(Saved entries)
━━━━━━

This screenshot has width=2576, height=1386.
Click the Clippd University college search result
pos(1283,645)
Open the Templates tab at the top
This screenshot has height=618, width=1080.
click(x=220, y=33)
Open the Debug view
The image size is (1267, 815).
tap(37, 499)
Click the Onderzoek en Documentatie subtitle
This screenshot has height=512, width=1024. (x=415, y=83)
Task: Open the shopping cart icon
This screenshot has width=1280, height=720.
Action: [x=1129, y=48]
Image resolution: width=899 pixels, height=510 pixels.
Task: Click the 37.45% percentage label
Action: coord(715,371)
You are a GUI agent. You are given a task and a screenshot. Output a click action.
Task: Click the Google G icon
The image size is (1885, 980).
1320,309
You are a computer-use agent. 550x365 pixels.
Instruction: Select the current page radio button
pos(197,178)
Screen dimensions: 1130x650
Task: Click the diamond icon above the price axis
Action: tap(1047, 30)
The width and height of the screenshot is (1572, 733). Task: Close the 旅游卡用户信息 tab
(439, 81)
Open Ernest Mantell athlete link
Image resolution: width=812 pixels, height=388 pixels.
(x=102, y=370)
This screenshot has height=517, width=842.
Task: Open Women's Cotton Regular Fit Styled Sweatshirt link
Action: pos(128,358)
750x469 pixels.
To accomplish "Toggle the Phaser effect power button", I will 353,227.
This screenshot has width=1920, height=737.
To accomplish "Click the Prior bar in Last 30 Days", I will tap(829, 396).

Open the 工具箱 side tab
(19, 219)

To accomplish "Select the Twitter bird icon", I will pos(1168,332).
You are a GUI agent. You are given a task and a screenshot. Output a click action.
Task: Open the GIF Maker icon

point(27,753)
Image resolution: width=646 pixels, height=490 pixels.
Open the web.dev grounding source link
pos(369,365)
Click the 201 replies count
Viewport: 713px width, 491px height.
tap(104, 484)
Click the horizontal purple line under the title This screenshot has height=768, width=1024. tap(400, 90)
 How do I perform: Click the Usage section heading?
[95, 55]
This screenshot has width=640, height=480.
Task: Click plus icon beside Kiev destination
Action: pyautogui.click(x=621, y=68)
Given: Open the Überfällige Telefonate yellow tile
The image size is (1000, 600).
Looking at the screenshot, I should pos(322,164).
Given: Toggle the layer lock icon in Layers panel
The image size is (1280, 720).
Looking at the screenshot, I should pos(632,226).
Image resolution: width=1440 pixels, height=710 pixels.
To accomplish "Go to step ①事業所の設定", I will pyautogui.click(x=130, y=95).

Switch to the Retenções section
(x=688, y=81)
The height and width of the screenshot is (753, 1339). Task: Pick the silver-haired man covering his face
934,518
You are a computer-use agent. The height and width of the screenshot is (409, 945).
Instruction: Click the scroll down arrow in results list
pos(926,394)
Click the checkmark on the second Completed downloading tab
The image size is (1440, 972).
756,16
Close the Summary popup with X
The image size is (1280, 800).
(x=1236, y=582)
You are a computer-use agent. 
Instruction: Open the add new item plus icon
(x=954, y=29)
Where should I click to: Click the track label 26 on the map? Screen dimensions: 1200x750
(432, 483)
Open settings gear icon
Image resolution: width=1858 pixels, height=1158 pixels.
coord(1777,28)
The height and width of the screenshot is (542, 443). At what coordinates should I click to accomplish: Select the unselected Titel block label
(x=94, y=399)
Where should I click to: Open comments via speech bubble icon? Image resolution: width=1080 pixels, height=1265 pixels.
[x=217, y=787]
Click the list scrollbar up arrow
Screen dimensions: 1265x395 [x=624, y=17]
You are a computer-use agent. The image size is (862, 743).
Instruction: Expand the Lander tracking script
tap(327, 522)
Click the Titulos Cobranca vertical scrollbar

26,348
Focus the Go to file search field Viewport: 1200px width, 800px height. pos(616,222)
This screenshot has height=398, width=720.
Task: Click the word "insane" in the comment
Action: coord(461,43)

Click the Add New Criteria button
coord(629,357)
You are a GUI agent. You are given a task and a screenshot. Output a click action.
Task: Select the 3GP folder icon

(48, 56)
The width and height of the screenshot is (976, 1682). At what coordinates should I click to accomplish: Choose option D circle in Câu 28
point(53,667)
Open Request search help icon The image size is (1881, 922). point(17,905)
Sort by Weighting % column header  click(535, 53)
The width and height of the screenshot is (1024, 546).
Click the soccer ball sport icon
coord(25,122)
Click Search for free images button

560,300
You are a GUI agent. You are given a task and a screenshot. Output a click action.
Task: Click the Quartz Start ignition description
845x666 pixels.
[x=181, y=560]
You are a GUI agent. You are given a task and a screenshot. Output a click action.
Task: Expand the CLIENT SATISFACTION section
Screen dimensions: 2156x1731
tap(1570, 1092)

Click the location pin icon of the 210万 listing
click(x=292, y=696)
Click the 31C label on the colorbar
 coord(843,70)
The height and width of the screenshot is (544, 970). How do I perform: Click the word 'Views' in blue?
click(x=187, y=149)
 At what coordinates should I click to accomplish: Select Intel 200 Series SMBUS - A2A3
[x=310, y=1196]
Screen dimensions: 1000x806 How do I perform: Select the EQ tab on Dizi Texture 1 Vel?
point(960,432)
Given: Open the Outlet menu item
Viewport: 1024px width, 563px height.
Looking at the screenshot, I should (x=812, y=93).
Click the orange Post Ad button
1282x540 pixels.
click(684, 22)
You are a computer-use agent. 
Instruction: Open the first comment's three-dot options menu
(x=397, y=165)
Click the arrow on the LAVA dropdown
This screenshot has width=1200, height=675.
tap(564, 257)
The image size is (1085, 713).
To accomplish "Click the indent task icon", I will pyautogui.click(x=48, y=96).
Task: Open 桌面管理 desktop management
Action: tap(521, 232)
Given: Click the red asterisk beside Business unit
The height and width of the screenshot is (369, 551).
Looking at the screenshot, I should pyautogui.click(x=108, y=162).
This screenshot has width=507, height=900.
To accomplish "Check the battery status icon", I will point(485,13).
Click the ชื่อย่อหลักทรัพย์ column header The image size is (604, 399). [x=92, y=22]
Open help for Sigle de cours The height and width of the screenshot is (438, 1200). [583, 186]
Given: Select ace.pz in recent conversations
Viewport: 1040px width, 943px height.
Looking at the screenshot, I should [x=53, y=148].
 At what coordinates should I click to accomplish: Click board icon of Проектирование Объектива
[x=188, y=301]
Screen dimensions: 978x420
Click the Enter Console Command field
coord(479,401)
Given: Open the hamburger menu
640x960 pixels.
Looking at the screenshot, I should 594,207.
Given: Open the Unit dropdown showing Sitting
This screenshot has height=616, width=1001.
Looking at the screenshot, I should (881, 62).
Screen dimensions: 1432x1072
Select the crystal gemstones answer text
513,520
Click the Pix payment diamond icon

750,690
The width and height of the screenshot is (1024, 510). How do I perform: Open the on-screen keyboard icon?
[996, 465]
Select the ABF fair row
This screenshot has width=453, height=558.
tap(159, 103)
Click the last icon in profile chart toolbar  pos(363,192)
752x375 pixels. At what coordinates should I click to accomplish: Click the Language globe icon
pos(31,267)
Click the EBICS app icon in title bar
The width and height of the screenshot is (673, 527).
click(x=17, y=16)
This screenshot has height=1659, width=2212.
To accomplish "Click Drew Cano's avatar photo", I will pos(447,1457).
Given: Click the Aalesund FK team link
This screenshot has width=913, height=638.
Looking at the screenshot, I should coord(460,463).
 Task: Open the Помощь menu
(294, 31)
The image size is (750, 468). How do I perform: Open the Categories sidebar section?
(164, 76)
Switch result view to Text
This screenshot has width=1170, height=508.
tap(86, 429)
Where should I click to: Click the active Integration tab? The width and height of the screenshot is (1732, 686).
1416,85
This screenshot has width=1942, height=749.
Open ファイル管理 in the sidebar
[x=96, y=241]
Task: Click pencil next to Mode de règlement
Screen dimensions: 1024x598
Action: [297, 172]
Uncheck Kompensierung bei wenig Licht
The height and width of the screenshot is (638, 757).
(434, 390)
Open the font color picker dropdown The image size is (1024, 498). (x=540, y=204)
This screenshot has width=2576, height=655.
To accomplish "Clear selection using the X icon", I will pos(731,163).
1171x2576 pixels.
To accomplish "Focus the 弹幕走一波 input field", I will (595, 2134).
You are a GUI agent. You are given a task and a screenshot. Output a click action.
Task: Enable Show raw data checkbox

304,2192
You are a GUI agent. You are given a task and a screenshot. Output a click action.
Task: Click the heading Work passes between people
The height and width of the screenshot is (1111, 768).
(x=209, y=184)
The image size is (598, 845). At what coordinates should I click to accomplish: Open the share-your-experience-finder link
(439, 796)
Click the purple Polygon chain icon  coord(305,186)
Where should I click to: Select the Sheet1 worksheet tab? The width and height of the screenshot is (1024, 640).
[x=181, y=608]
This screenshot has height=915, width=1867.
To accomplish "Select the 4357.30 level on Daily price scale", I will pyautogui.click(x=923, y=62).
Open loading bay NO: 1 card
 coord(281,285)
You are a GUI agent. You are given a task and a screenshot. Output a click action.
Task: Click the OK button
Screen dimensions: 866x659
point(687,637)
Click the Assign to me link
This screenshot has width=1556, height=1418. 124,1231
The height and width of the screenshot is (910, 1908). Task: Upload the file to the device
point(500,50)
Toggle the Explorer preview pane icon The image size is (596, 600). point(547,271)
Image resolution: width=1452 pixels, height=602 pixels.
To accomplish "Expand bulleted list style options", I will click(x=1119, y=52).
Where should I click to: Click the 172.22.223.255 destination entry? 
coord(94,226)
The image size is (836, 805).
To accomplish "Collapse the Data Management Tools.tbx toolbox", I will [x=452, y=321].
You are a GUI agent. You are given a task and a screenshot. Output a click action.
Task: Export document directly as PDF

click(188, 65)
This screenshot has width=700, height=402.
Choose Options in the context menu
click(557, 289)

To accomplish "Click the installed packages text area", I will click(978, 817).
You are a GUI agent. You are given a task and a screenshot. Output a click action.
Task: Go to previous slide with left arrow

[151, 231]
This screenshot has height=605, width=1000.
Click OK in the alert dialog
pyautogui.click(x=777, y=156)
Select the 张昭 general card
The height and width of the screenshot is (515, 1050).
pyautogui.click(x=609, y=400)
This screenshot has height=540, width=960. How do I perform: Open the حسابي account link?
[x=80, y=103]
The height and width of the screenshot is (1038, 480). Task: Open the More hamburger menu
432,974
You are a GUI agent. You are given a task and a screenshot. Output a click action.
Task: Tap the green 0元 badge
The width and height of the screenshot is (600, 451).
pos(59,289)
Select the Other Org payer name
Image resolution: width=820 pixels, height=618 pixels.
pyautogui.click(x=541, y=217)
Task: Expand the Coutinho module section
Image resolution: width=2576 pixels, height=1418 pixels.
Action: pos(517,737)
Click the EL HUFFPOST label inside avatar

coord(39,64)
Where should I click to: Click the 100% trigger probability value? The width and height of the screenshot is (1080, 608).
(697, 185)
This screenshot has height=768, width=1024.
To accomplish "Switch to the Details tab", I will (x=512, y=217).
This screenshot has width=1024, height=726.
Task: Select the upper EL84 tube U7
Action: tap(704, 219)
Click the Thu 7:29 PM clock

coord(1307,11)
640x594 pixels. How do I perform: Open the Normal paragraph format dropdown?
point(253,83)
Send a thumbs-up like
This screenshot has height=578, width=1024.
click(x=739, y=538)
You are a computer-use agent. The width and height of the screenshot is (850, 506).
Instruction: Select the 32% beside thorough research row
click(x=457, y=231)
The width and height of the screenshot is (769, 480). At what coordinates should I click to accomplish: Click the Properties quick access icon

━━━━━━

Please restate, word for word, the lines of the entries that run from the first line through the one holding "You are a computer-use agent. 550x365 pixels.", and add nothing.

## Result for this exercise:
This screenshot has width=2576, height=1386.
Click the Clippd University college search result
pos(1283,645)
Open the Templates tab at the top
This screenshot has height=618, width=1080.
click(x=220, y=33)
Open the Debug view
The image size is (1267, 815).
tap(37, 499)
Click the Onderzoek en Documentatie subtitle
This screenshot has height=512, width=1024. (x=415, y=83)
Task: Open the shopping cart icon
This screenshot has width=1280, height=720.
Action: [x=1129, y=48]
Image resolution: width=899 pixels, height=510 pixels.
Task: Click the 37.45% percentage label
Action: coord(715,371)
You are a GUI agent. You are given a task and a screenshot. Output a click action.
Task: Click the Google G icon
The image size is (1885, 980).
1320,309
You are a computer-use agent. 550x365 pixels.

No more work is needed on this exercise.